§ **SUPPLIED DATA**
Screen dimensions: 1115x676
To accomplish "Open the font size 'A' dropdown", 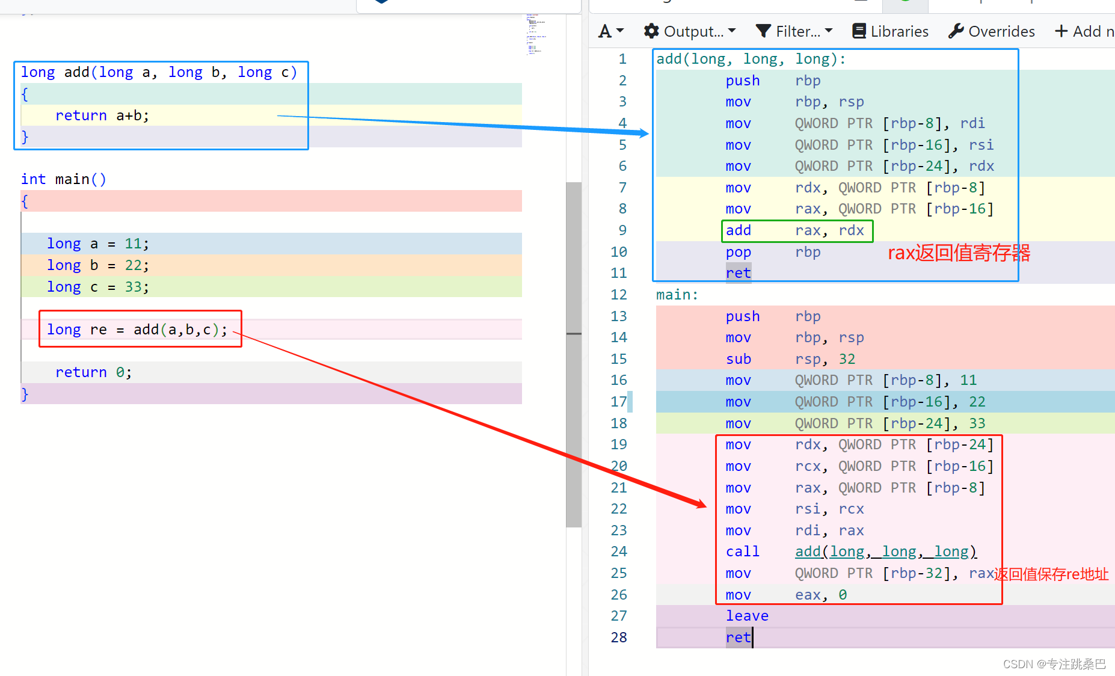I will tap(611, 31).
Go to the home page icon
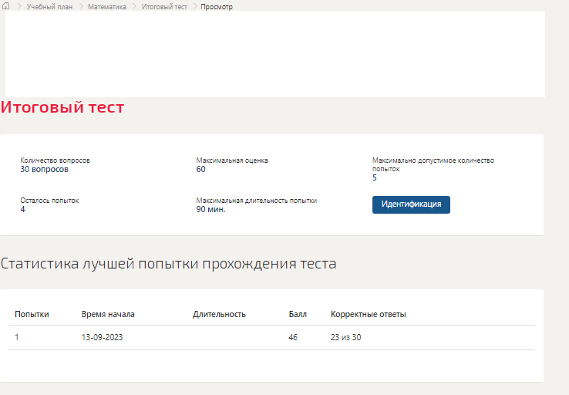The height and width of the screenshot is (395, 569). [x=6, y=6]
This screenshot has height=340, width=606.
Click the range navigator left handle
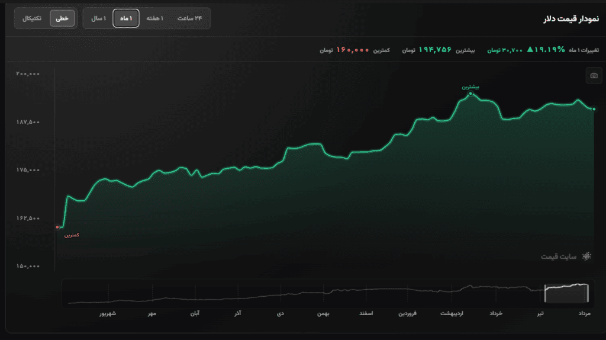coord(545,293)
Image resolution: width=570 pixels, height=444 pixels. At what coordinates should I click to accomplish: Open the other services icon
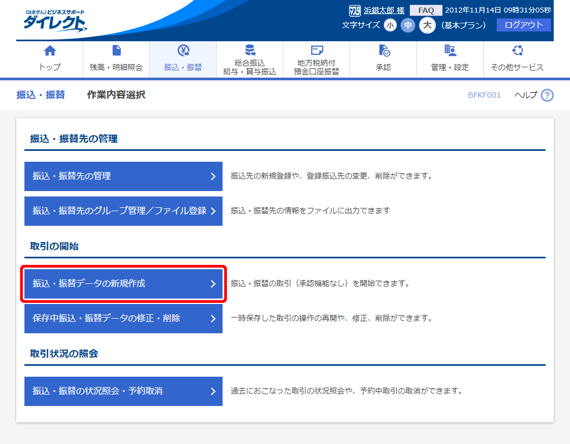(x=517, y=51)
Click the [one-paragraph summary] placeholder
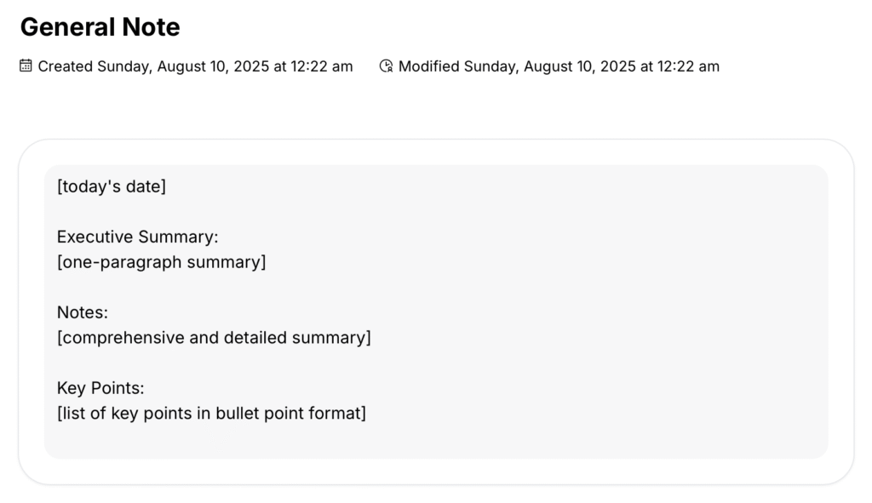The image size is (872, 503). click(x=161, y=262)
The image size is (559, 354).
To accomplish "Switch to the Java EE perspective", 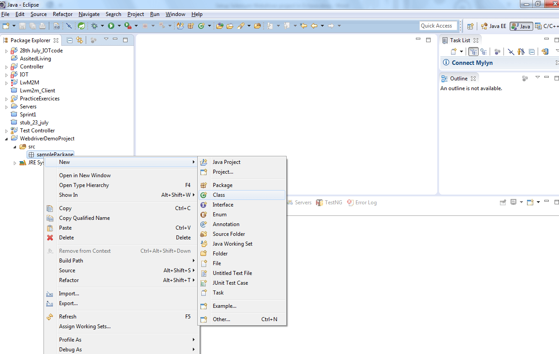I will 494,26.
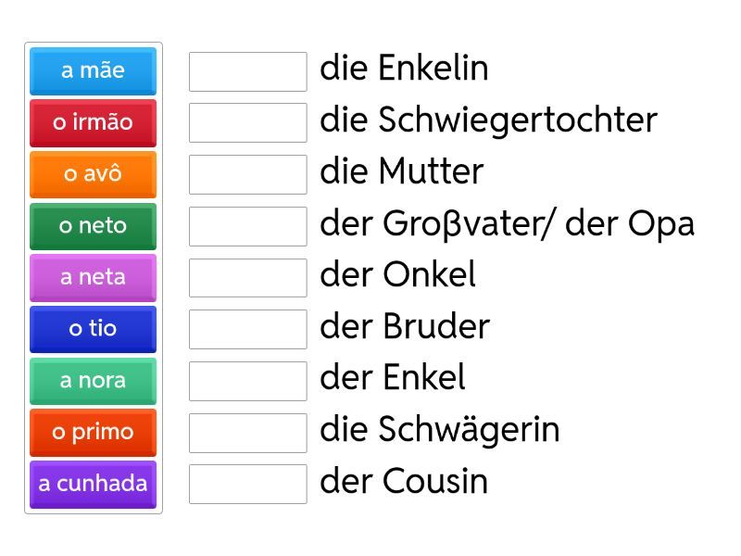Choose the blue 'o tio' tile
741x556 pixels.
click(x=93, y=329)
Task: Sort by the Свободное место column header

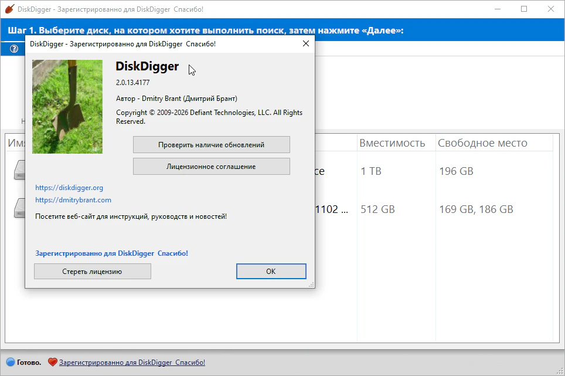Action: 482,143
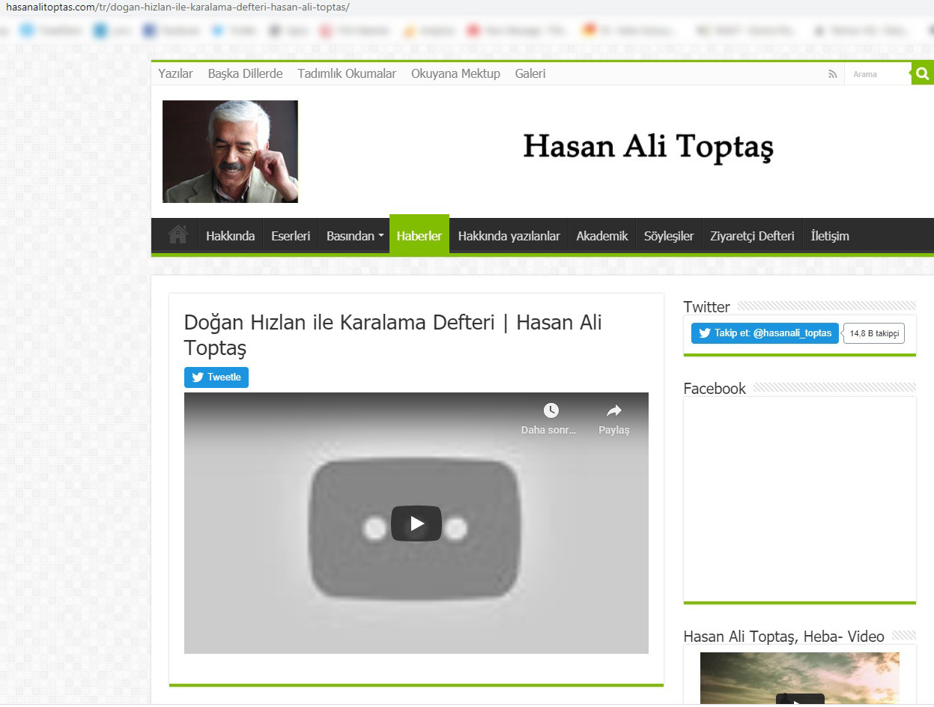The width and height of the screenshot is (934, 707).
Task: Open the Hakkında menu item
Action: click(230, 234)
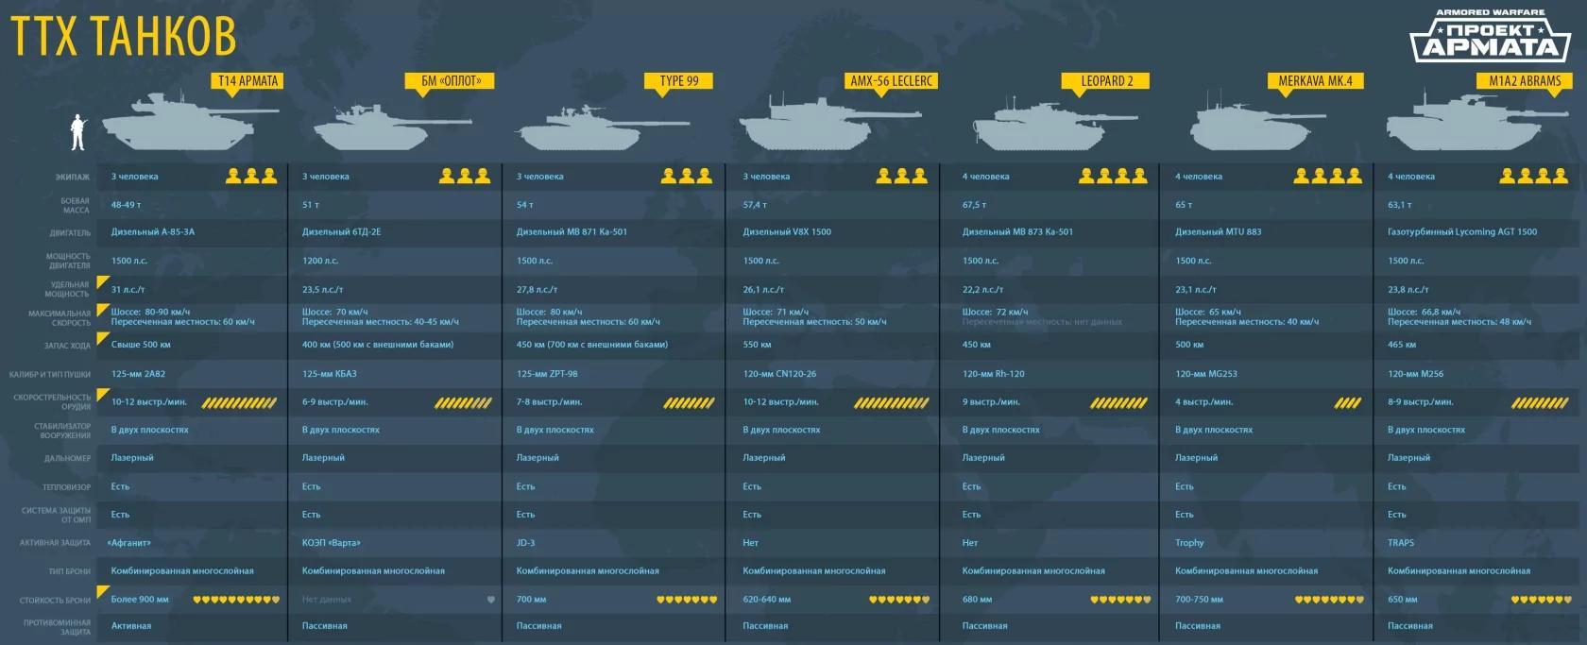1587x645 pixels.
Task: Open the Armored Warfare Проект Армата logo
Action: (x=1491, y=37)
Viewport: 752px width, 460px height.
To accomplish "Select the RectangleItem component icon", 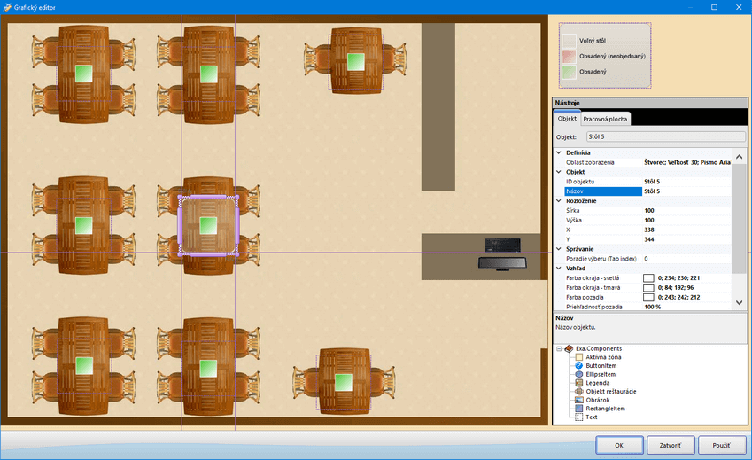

§ **TASK**
The lines from the one holding "Task: Sort by" to the final line of the entries are to be duplicated exactly, and the pictures are to be left out.

§ **ANSWER**
Task: Sort by the Свободное место column header

Action: 482,143
The width and height of the screenshot is (934, 707).
Task: Open the Hakkında menu item
Action: click(230, 234)
1587x645 pixels.
Task: Open the Armored Warfare Проект Армата logo
Action: (x=1491, y=37)
Viewport: 752px width, 460px height.
To accomplish "Select the RectangleItem component icon", 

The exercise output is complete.